§ **WORK TO DO**
Can you format the data from the line with "Open the share icon" to the line with "will (240, 841).", both included, as a JSON list of strings with one string per line and blank lines left out?

§ **RECORDS TO USE**
* * * * * * * * *

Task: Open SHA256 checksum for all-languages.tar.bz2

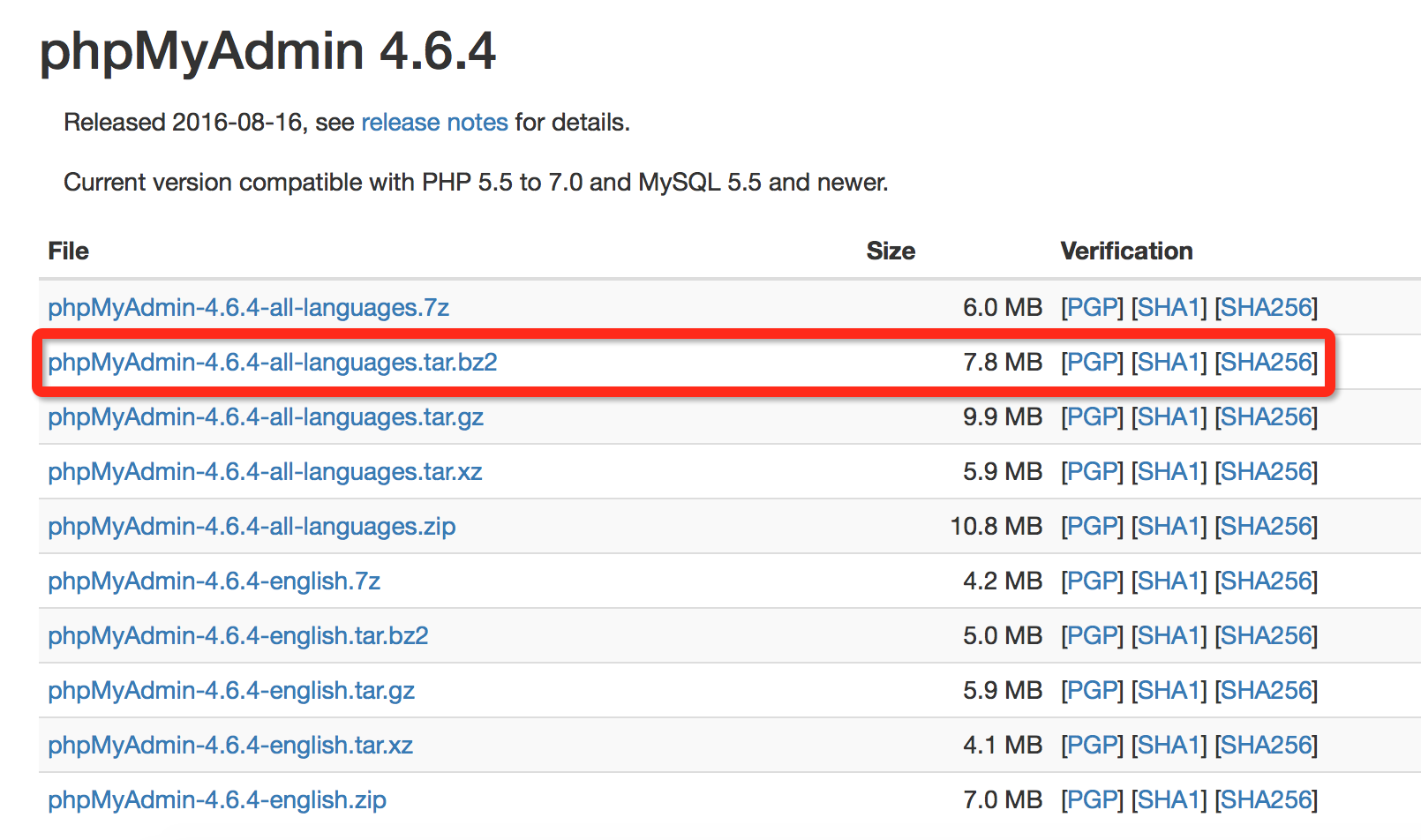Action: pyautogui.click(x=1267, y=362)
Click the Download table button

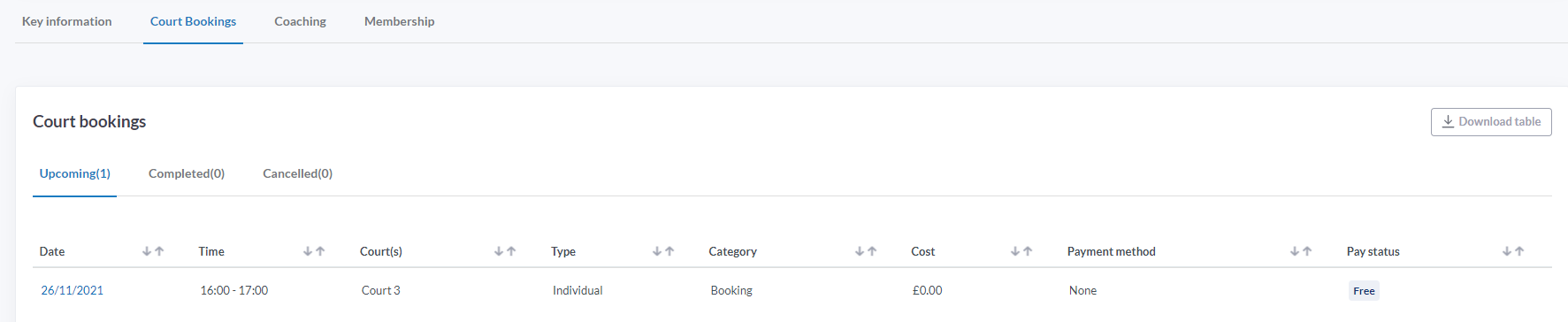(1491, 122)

* * * * * * * * *

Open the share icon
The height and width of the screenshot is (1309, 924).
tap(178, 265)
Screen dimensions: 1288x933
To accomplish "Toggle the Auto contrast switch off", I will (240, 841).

* * * * * * * * *

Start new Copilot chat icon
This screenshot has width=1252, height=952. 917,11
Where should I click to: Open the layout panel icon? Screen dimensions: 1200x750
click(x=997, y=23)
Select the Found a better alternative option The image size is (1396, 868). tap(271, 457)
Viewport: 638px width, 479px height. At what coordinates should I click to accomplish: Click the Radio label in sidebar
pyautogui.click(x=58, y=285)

* * * * * * * * *

§ **SOLUTION FOR THIS EXERCISE**
[
  "Open the share icon",
  "The height and width of the screenshot is (1309, 924).",
  "tap(178, 265)",
  "Screen dimensions: 1288x933",
  "To accomplish \"Toggle the Auto contrast switch off\", I will (240, 841)."
]